While a mindblowingly simple/elegant/fast solution (kudos!), the
OP's file ends up with full of the character zero (ASCII 0x30),
while your solution ends up full of the NUL character (ASCII 0x00):

Oops. I missed the fact that he was writing 0x30 and not 0x00.

Yes, the "hole" in the file will read as 0x00 bytes. If the OP
actually requires that the file contain something other than
0x00 bytes, then my solution won't work.


Won't work!? It's absolutely fabulous! I just need something big, quick
and zeros work great.

How the heck does that make a 400 MB file that fast? It literally takes
a second or two while every other solution takes at least 2 - 5 minutes.
Awesome... thanks for the tip!!!

Thanks to all for the advice... one can really learn things here :)
Jan 27 '06 #10
rbt
Grant Edwards wrote:
On 2006-01-27, rbt <rb*@athop1.ath.vt.edu> wrote:

I've been doing some file system benchmarking.
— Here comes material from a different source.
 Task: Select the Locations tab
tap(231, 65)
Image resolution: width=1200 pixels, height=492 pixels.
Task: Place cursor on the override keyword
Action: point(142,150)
In the process, I need to
create a large file to copy around to various drives. I'm creating the
file like this:

fd = file('large_file.bin', 'wb')
for x in xrange(409600000):
fd.write('0')
fd.close()

This takes a few minutes to do. How can I speed up the process?

Don't write so much data.

f = file('large_file.bin','wb')
f.seek(409600000-1)
f.write('\x00')
f.close()


OK, I'm still trying to pick my jaw up off of the floor. One question...
how big of a file could this method create? 20GB, 30GB, limit depends
on filesystem, etc?
That should be almost instantaneous in that the time required
for those 4 lines of code is neglgible compared to interpreter
startup and shutdown.

Jan 27 '06 #11
In article <dr**********@solaris.cc.vt.edu>,
rbt <rb*@athop1.ath.vt.edu> wrote:
Won't work!? It's absolutely fabulous! I just need something big, quick
and zeros work great.

How the heck does that make a 400 MB file that fast? It literally takes
a second or two while every other solution takes at least 2 - 5 minutes.
Awesome... thanks for the tip!!!


Because it isn't really writing the zeros. You can make these
files all day long and not run out of disk space, because this
kind of file doesn't take very many blocks. The blocks that
were never written are virtual blocks, inasmuch as read() at
that location will cause the filesystem to return a block of NULs.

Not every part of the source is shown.